Tre giorni senza cellulare, anzi “senza campo”. Cinquanta ragazzi tra i quindici e i diciassette anni, hanno accettato la “sfida” lanciata dal loro dirigente scolastico, Alfonso Gargano, preside del liceo “Chiabrera Martini” di Savona. Per 72 ore gli studenti sono rimasti in un bosco lontani da qualsiasi trasmettitore, senza alcuna possibilità di inviare un sms, di chattare con fidanzati e fidanzate, senza poter postare alcuna foto e taggare gli amici. Addio a Istangram, Twitter e Facebook per una “gita” un po’ particolare.

Il capo dell’istituto non lo definisce un viaggio d’istruzione ma qualcosa di più: una vera e propria attività di orienteering voluta per sviluppare diverse competenze ma soprattutto per recuperare una dimensione relazionale che sembra essersi persa. Il liceo ha scelto come luogo per fare questo esperimento sociale, il lago di Osiglia, in val Bormida. Un luogo lontano dalla città, così distante da non aver alcuna “connessione”. Una prova che è stata superata da tutti gli studenti: “I ragazzi – spiega il preside – sapevano che sarebbero andati in un posto dove il cellulare sarebbe stato inutile. Nessuno è andato in crisi di astinenza. Erano presi dall’attività proposta. Questo dimostra che non è vero che chiedono il cellulare fin dai primi anni della scuola dell’infanzia ma siamo noi adulti che li condizioniamo. Se riuscissimo a creare delle comunità con un’alternativa, con un’interazione più vera potremmo fare molto di più nell’ambito educativo”.

Il dirigente va oltre. Ha un sogno nel cassetto. Uno di quelli che si potrebbero anche realizzare a breve: “Spero prima o poi di avere anche a scuola delle aule prive di campo, ho già chiesto al dipartimento di fisica di lavorare in questa direzione”. I liceali hanno scoperto che stare senza chat e sms non è poi così male. Si sono accorti di quanto sono preziosi anche i silenzi, hanno parlato molto di più tra loro, hanno creato relazioni più reali e meno virtuali riuscendo a superare anche le naturali conflittualità tra individui. Il tutto attraverso un’attività che li ha messi in contatto con la natura, lo sport, la buona cucina, dimenticando la tecnologia.

“Da anni l’educazione fisica non si fa più solo in palestra.
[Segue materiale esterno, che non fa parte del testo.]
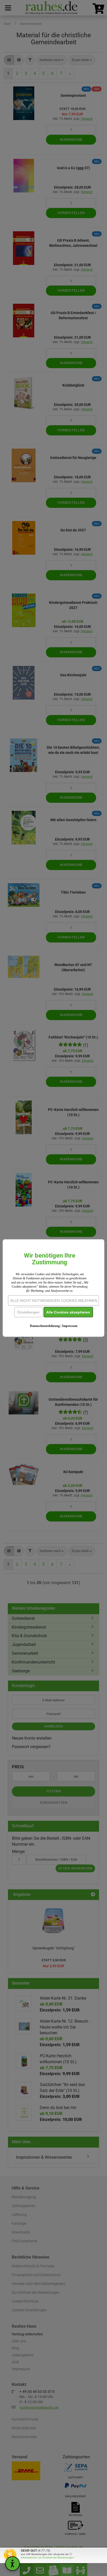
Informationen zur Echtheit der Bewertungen (47, 2557)
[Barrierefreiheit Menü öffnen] (12, 2563)
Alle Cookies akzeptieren (68, 1312)
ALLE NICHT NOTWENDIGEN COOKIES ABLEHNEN (53, 1300)
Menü (8, 8)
Questa iniziativa – spiega il preside – associa la conoscenza del territorio al capire come orientarsi in un posto senza la tecnologia, senza il cellulare. I cosiddetti nativi digitali hanno sviluppato competenze che sfuggono alla nostra generazione ma dal punto di vista della relazione è venuto a mancare qualcosa. Volevo far vivere loro un’esperienza tipo quella dei boy scout e ci siamo riusciti grazie anche alla disponibilità dei genitori e dei professori”. Non solo. Senza il cellulare e la possibilità di andare su Google earth i ragazzi hanno dovuto mettere in moto anche il loro cervello per sviluppare il senso di orientamento. Qualcuno si è accorto dell’importanza del dialogo che spesso viene a mancare quando nelle serate si esce con gli amici per parlare al cellulare con altri.